Les experts d'Intégrale Bourse ont décrypté au cours d'une édition spéciale les annonces de la présidente de la Fed, Janet Yellen.

Les experts d'Intégrale Bourse ont décrypté au cours d'une édition spéciale les annonces de la présidente de la Fed, Janet Yellen. - BFM Business

La Banque centrale américaine a annoncé ce mercredi qu'elle comptait relever ses taux directeurs pour la première fois depuis 2006. Pourquoi maintenant? Élément d'analyse avec les experts de BFM Business.

Ouf, c'est fait ! Depuis le temps qu'elle l'annonçait, la Fed a mis un terme à sa politique de taux zéro ce mercredi, en les remontant d'un quart de point. Janet Yellen, sa présidente, a ensuite tenu une conférence de presse pour expliquer le choix des membres du comité de politique monétaire de mettre fin à près de 10 ans de baisse ou de maintien de ces taux directeurs.

La hausse des taux "reflète la confiance du comité dans la poursuite du renforcement de l'économie. La reprise économique a fait de grands progrès mais elle n'est pas encore achevée", a déclaré la président de la Fed. "Il demeure des marges d'amélioration pour le marché du travail et l'inflation continue d'évoluer en dessous de notre objectif à long terme. Mais avec une économie qui se comporte bien et qui devrait continuer à le faire, le comité a jugé qu'une hausse modeste de l'objectif des Fed Funds est maintenant appropriée, tout en reconnaissant que même après cette hausse, la politique monétaire reste accommodante".

La décision aurait pu intervenir en octobre

Elle a aussi ajouté qu'il ne fallait pas "surestimer la signification" de cette première hausse. Mais alors, que faut-il en comprendre ? Et que laisse-t-elle présager de l'avenir de la politique monétaire des États-Unis ? Éléments de réponse avec les experts de BFM Business, invités de l'édition spéciale dédiée à la dernière réunion du comité de l'année 2015.

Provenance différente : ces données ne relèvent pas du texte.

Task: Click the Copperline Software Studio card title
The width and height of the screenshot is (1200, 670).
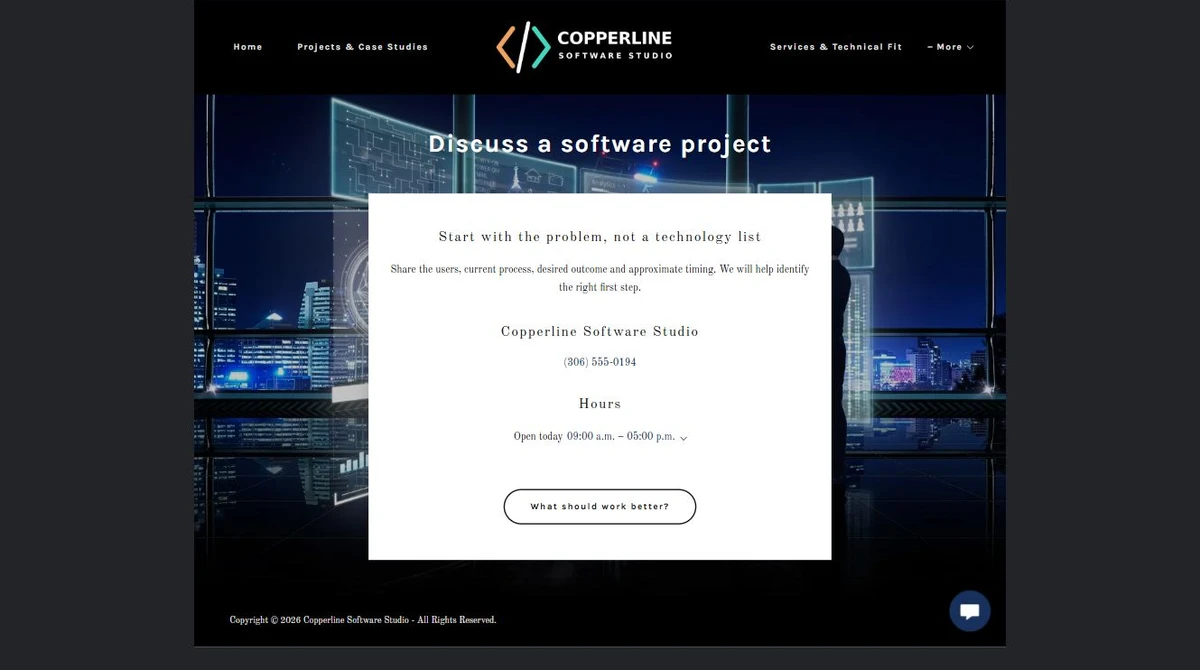Action: click(x=600, y=331)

"Le seul fait nouveau mentionné par Janet Yellen dans son discours est que le risque sur l'international s'est amoindri depuis l'été dernier", souligne Laurent Berrebi, président-fondateur de Global Macro Finance. Il faut se souvenir qu'en septembre, la Fed qui évoquait déjà depuis plusieurs semaines une hausse des taux avait finalement renoncé en raison d'inquiétudes sur la Chine, avait-elle indiqué. Mais pour Laurent Berrebi, ce très léger durcissement de la politique monétaire américaine aurait "tout aussi bien pu intervenir en octobre dernier".

"Il fallait sortir de l'attente"

Finalement, l'avantage d'attendre est que les marchés étaient tellement préparés qu'ils ne se sont pas emballés à cette annonce. "C'était rassurant. Ce n'est pas un évènement, on s'y attendait", estime le patron de Global Macron Finance. Pour lui, étant donné que ces taux ont un impact sur celui auquel les banques prêtent, un effet de cette décision à court terme pourrait être que "les entreprises, anticipant un relèvement du coût du crédit, accélèrent leur investissement".

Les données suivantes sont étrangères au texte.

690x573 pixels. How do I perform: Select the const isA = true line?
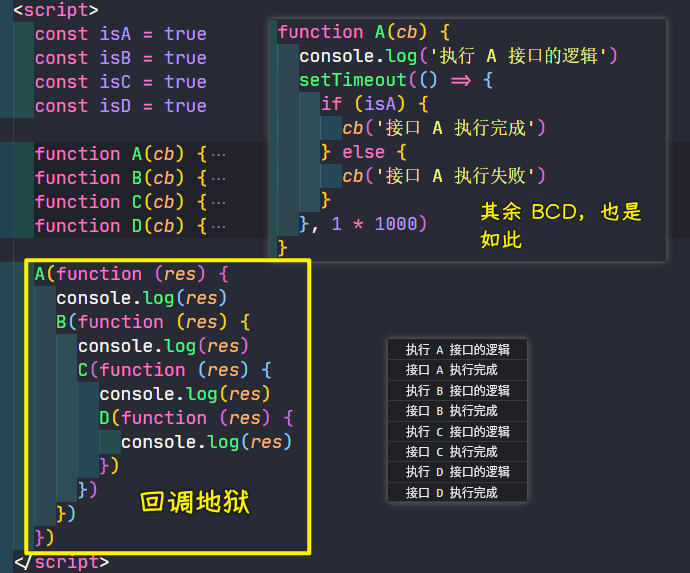[121, 34]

"Il fallait sortir de l'attente", estime pour sa part Wilfried Galand, responsable du Conseil en Investissements at Neuflize OBC. Pour autant, cette décision ne semble pas correspondre à "une conviction très forte" que l'économie va effectivement beaucoup mieux en décembre que les mois précédents. Ce choix reste néanmoins étonnant "parce que les votants du comité sont majoritairement des partisans de la politique monétaire accommodante", indique Wilfried Galand.

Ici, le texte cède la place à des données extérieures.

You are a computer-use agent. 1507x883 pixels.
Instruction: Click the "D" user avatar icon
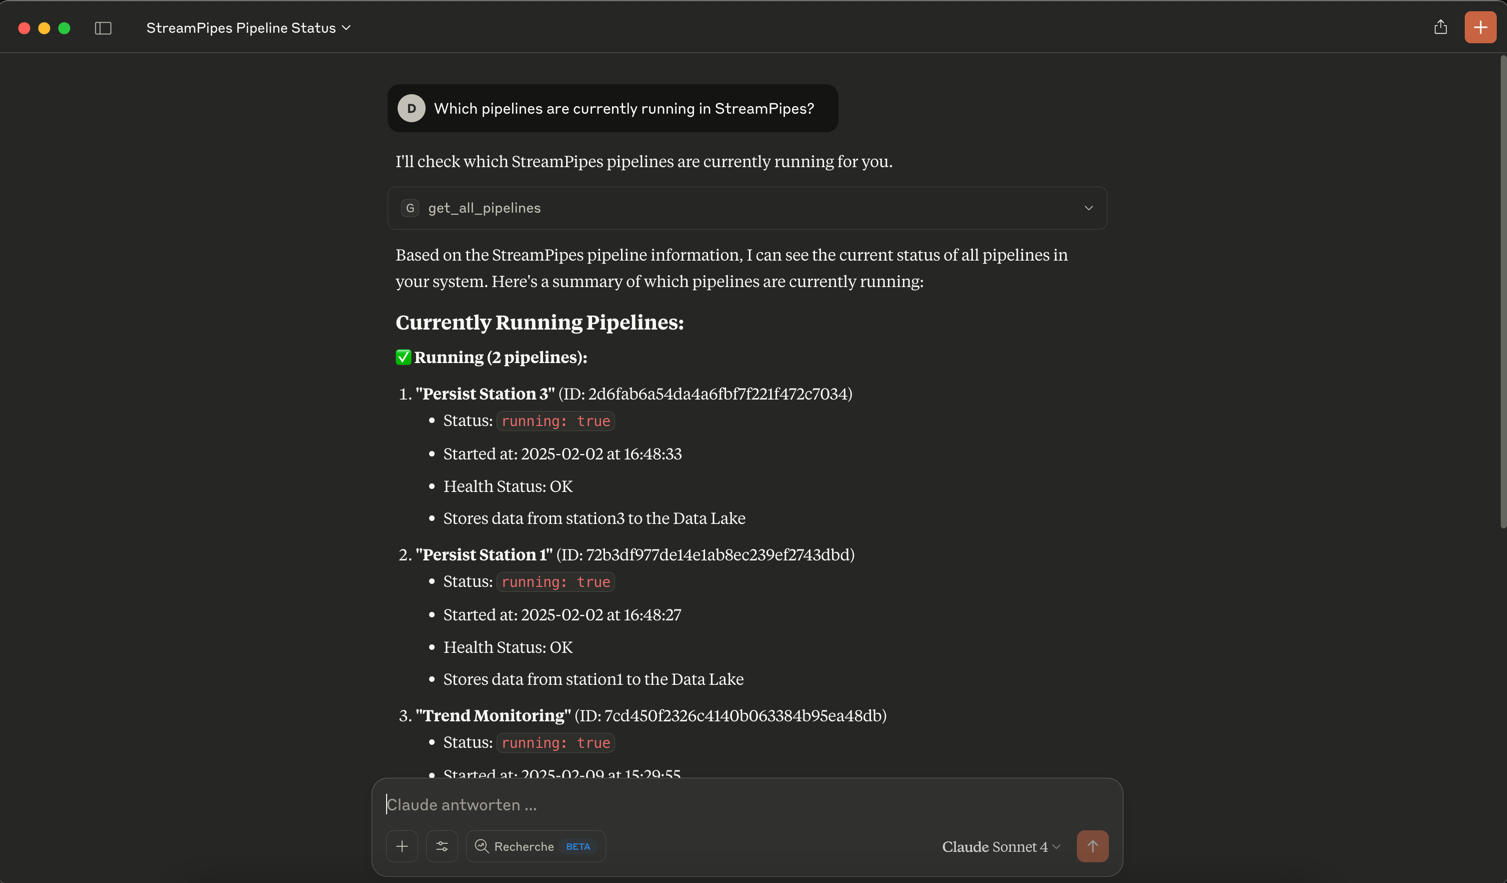click(411, 108)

"Les surprises viendront l'année prochaine"

"La surprise, c'est qu'il n'y a pas de surprise, et tant mieux, car les marchés détestent les surprises. Mais elles viendront l'année prochaine", affirme de son côté Gregori Volokhine, président de Meeschaert Financial Services. Le gérant s'inquiète pour l'avenir, rappelant que "la Fed reste extrêmement vague. Elle ne donne aucun calendrier". Certes, Janet Yellen a indiqué que la Fed misait sur des taux à 2,5% en 2017 et 3,5% en 2018, ajoutant qu'il "faut éviter d'attendre trop longtemps sans quoi il faudrait remonter les taux brutalement". Mais elle a martelé que les hausses successives seraient adaptées et conditionnées à l'évolution de la situation économique, nuance Gregori Volokhine.

Pour lui, "si elle a augmenté les taux aujourd'hui, c'est parce qu'elle en avait tellement parlé qu'il fallait qu'elle le fasse. Mais essayer de le justifier par des statistiques économiques, c'est difficile puisque les chiffres sont les même qu'il y a six mois. Et à cette époque, la Fed n'avait pas monté les taux".

Jean-Baptiste Pethe, économiste senior chez Exane BNP Paribas, n'est pas de cet avis. Pour lui, "il y a des raisons économiques fondamentales pour remonter les taux", et tout particulièrement sur l'emploi: "On est proches du plein emploi au sens où l'entend la Fed", conclut-il.

N.G.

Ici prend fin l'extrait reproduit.